Increased circulating Tfh memory cells in the peripheral blood of GD patients. Peripheral blood was obtained from 30 GD patients and 30 healthy volunteers. a The values on the upper right correspond to the proportion of circulating Tfh memory cells in the rectangular region and the CD3+CD4+CXCR5+ cells were gated as circulating Tfh memory cells. b Flow cytometry analysis showing the percentage of circulating Tfh memory cells between 30 GD patients and 30 controls. c qRT-PCR analysis of IL-21 mRNA expression in the PBMCs from 30 GD patients and 30 controls. d The plasma levels of IL-21 in 30 GD patients and 30 controls were determined by ELISA. Scatter plots show the correlations between the proportion of circulating Tfh memory cells and the serum concentrations of FT3 (e), FT4 (f), TSH (g), TRAb (h), TgAb (i), and TPOAb (j) in 30 GD patients. Each data point represents an individual subject, and the horizontal lines show the mean. *p < 0.05, ***p < 0.001
The prediction of ICOS-associated miRNAs in GD patients
To address the factors contributing to increased circulating Tfh memory cells in GD patients, we focused on ICOS molecule and found that the transcript levels of ICOS were significantly augmented in the PBMCs from GD patients (Fig. 2a). Notably, ICOS expression positively correlated with the percentage of circulating Tfh memory cells (r = 0.3990; p = 0.0290) (Fig. 2b) and the transcript levels of IL-21 (r = 0.7206; p < 0.0001) (Fig. 2c) in GD patients. To further investigate the causes of the elevated ICOS expression, we analyzed miRNAs’ expression profile (GSE183576). Hierarchical clustering analysis (Fig. 2d) and scatter plots (Fig. 2e) results revealed differentially expressed miRNAs between the GD and control samples. A total of 1310 dysregulated miRNAs (490 upregulated and 820 downregulated) were identified between GD and controls. Among them, 31 miRNAs, including 3 upregulated and 28 downregulated, showed fold change ˃1.5, p <0.05 (Fig. 2f). We subsequently predicted miRNAs that targeted ICOS using the prediction programs, and these predicted miRNAs have been reported in other autoimmune diseases. Venn diagram analysis revealed that three shared miRNAs meet the requirement for targeted relationship (miR-29a-3p, miR-29b-3p, and miR-98-5p) (Fig. 2g). Based on the following preliminary experiments, only miR-29a-3p was clearly downregulated in the PBMCs from GD patients compared with miR-29b-3p and miR-98-5p expressions (Fig. S1a–c). Because of the negative regulatory relationship between miRNAs and their target genes, miR-29a-3p was selected for further studies.

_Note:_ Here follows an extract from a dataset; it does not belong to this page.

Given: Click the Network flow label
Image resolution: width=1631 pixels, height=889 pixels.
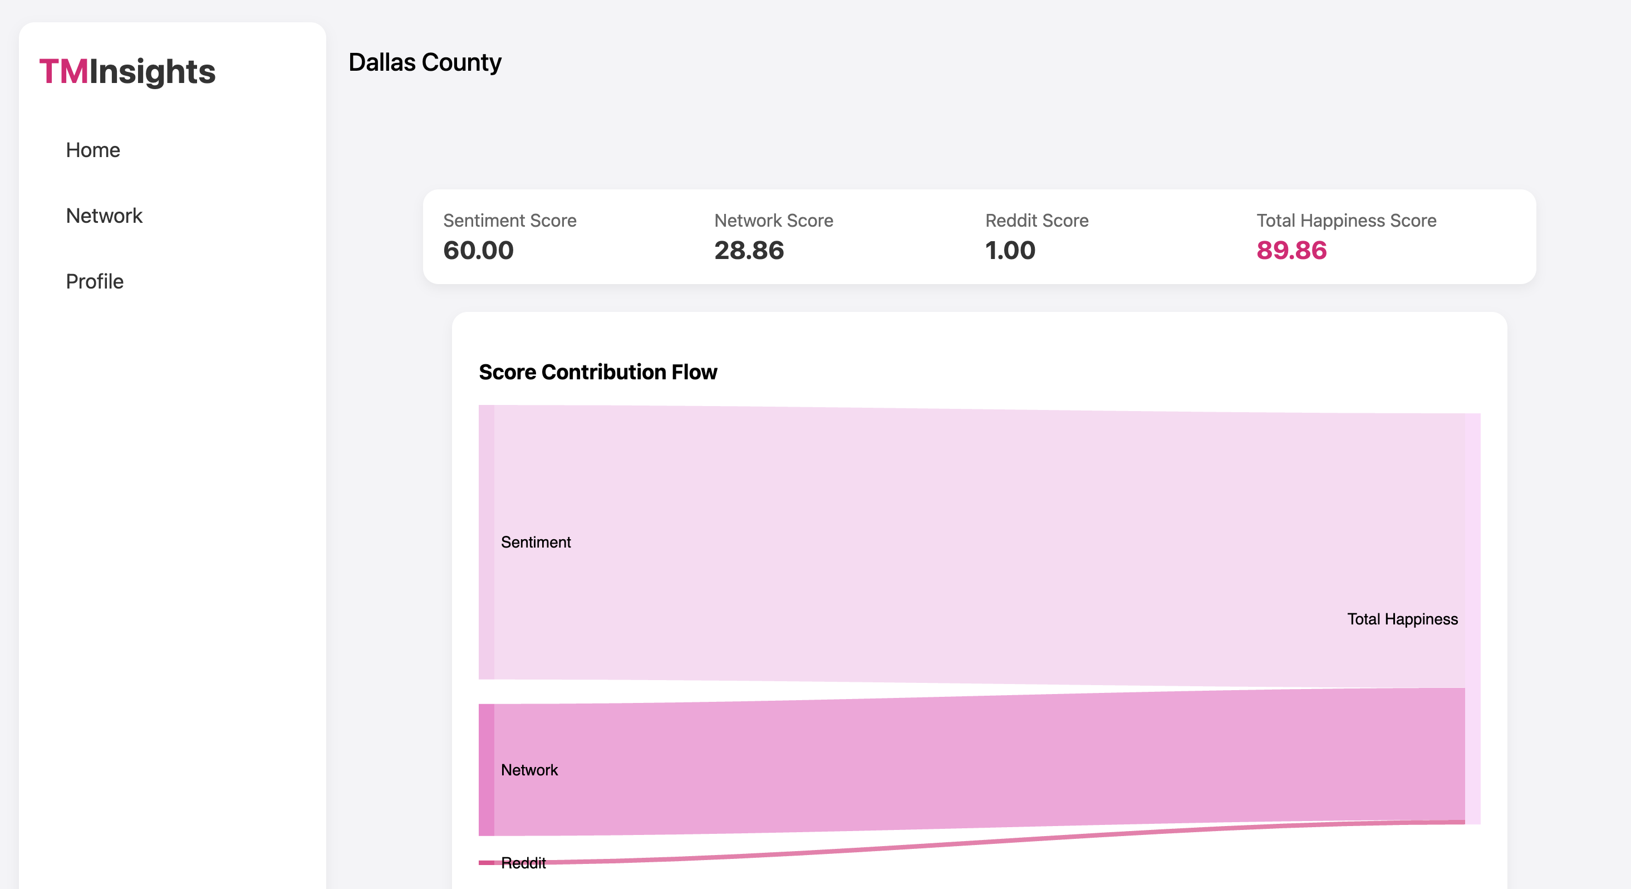Looking at the screenshot, I should [529, 770].
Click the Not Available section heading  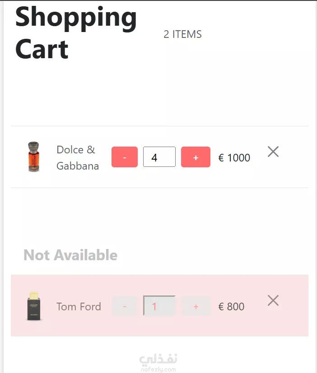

The prediction of ICOS-associated miRNAs in GD patients. a qRT-PCR analysis of ICOS mRNA expression in the PBMCs from 30 GD patients and 30 controls. b The correlation between ICOS mRNA expression and the percentage of CD4+CXCR5+ T cells in 30 GD patients. c The correlation between the transcript levels of ICOS and IL-21 mRNA expression in 30 GD patients. Hierarchical clustering heatmap (d) and scatter plots (e) showing the dysregulated expression of miRNAs between 5 GD patients and 5 controls. f Statistical analysis of dysregulated miRNAs. Green represents differentially expressed miRNAs (490 upregulation vs. 820 downregulation) and red represents significantly dysregulated miRNAs (fold change >1.5, p <0.05) (3 upregulation vs. 28 downregulation). g The Venn diagram revealed the intersection of miRNAs targeting ICOS by prediction software and downregulated miRNAs from sequencing data. Each data point represents an individual subject, and the horizontal lines show the mean. ***p < 0.001
ICOS is a functional target of miR-29a-3p
We detected miR-29a-3p levels by expanding the sample size of GD and controls, and found that miR-29a-3p expression was significantly attenuated in the PBMCs from GD patients (Fig. 3a). Moreover, an inverse correlation between the levels of ICOS and the levels of miR-29a-3p was indicated in GD patients (r = −0.4456; p = 0.0136) (Fig. 3b). ICOS 3′UTR has a matching site with miR-29a-3p (Fig. 3c). To determine whether ICOS was a direct target of miR-29a-3p, miR-29a-3p mimics were co-transfected with WT luciferase reporter and mutant luciferase reporter into HEK293T cells, respectively. Our data indicated that miR-29a-3p reduced the luciferase activity, but did not influence the luciferase activity of mutant reporter that is unable to bind miR-29a-3p (Fig. 3d). To further investigate the interaction between miR-29a-3p and ICOS, we transfected miR-29a-3p mimics and miR-NC in the PBMCs. After examination by qRT-PCR and flow cytometry analysis, our results indicated that transfection with miR-29a-3p (Fig. 3e) reduced ICOS mRNA (Fig. 3f) and protein levels (Fig. 3g, h) in the PBMCs. Together, these data showed that miR-29a-3p can directly suppress ICOS expression.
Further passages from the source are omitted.